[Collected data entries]
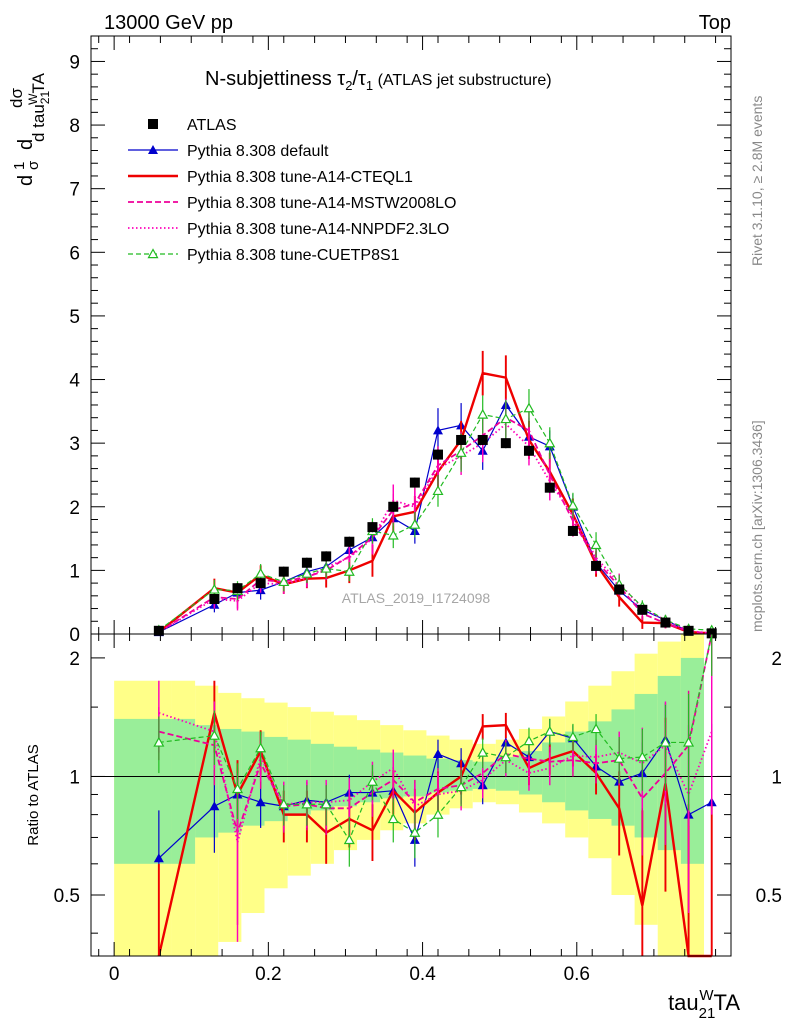 The height and width of the screenshot is (1024, 786). Describe the element at coordinates (45, 98) in the screenshot. I see `ylabel-sub: 21` at that location.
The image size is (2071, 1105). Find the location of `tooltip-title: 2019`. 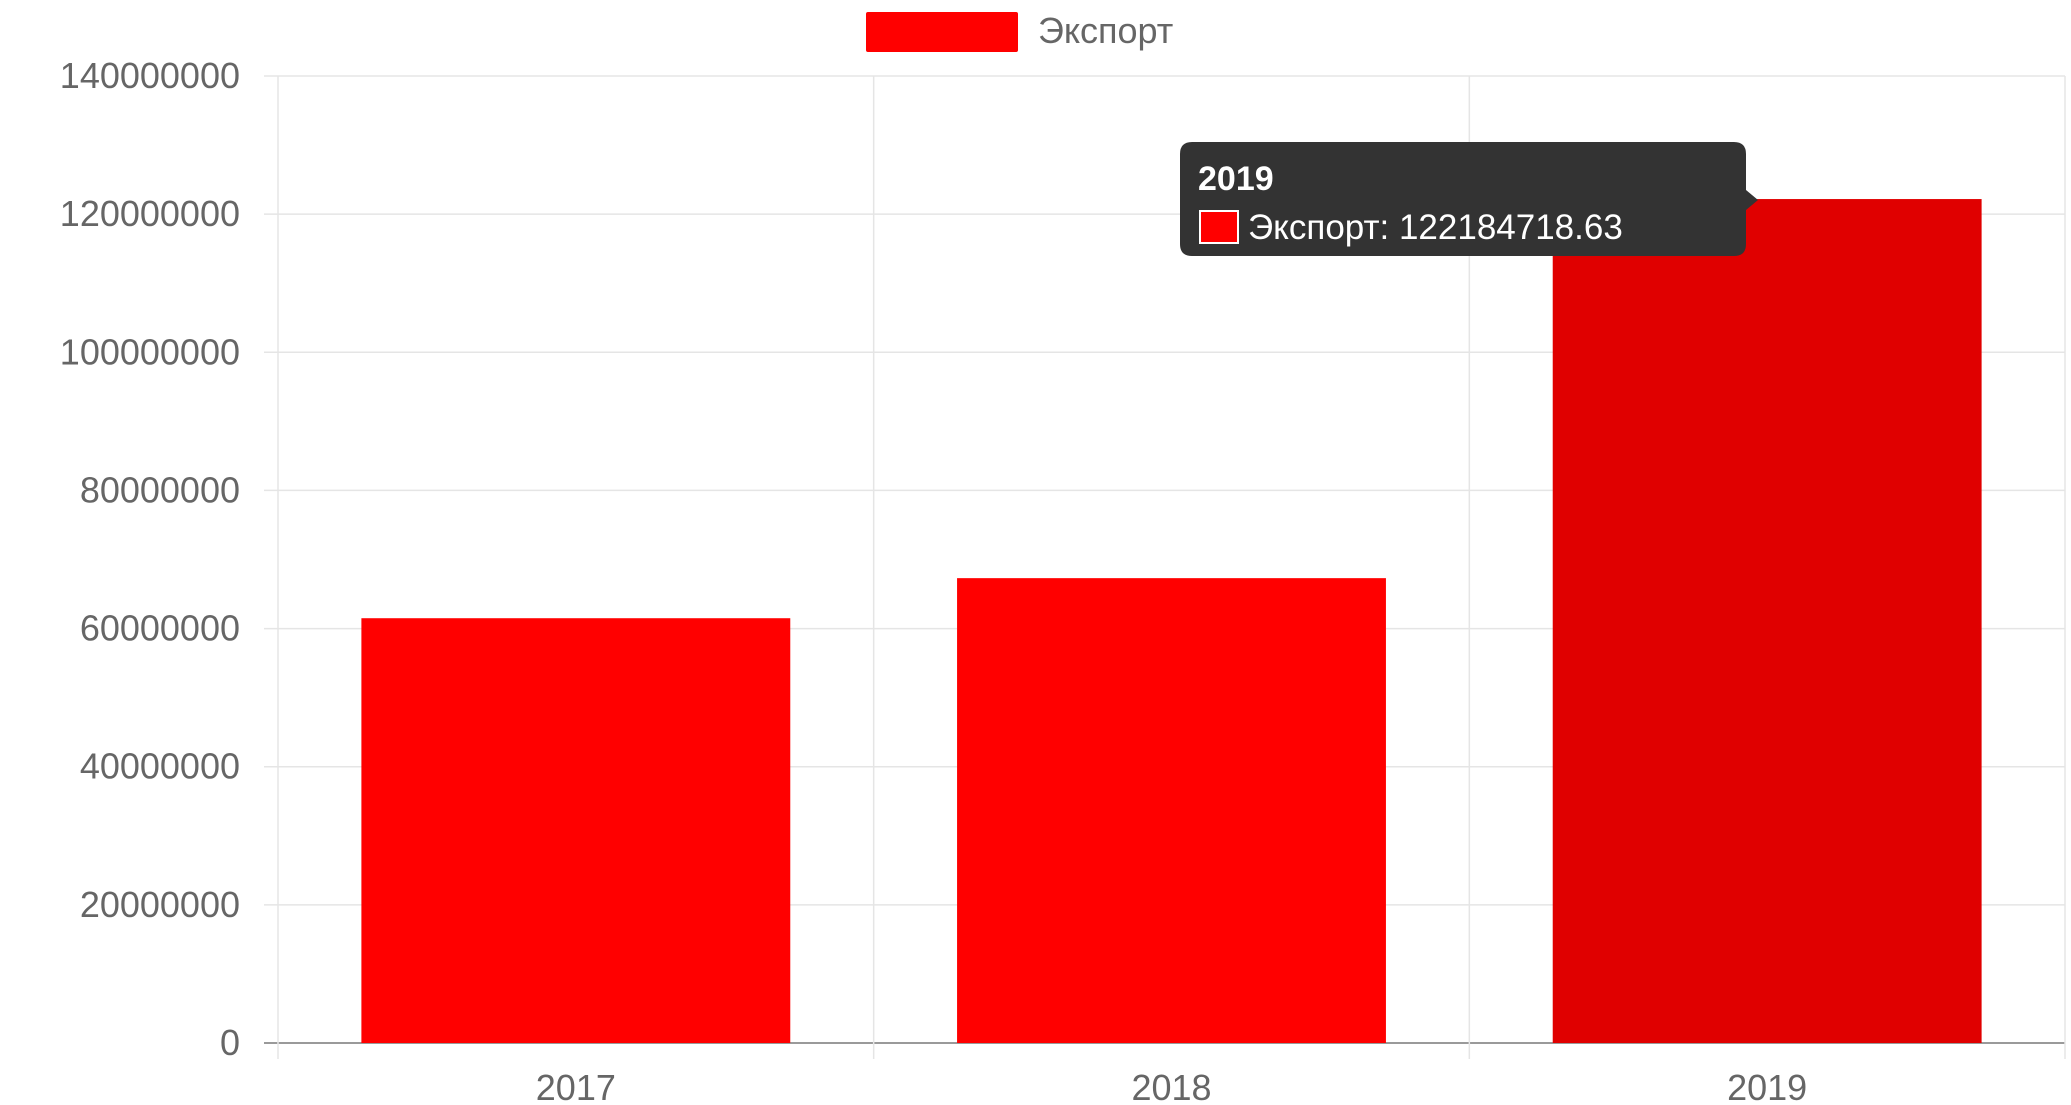

tooltip-title: 2019 is located at coordinates (1236, 179).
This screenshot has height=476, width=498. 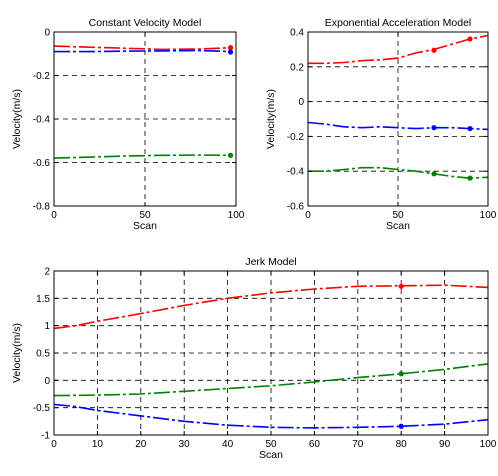 What do you see at coordinates (98, 444) in the screenshot?
I see `x-tick-label: 10` at bounding box center [98, 444].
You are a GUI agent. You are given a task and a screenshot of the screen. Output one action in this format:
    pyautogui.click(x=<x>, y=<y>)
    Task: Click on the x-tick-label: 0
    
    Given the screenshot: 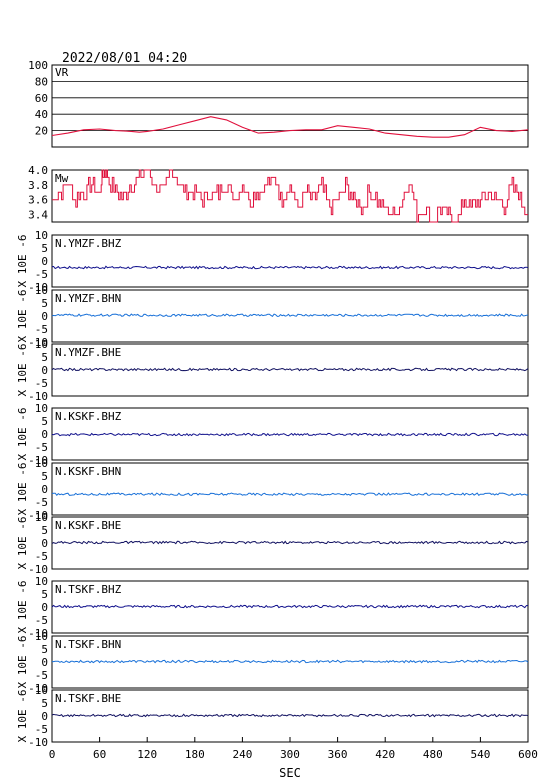 What is the action you would take?
    pyautogui.click(x=52, y=754)
    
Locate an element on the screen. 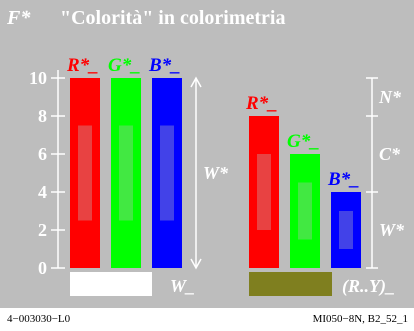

* _AIM OF THE EXERCISE_: Please quote the data word for word, starting at the very beginning and ending at the line that contains "tooltip-title: 2019 is", with both ends included. Omit the pictures from your answer.

* _RESPONSE BOX_:
 The height and width of the screenshot is (1024, 786). Describe the element at coordinates (45, 98) in the screenshot. I see `ylabel-sub: 21` at that location.
The image size is (2071, 1105). Find the location of `tooltip-title: 2019`. 

tooltip-title: 2019 is located at coordinates (1236, 179).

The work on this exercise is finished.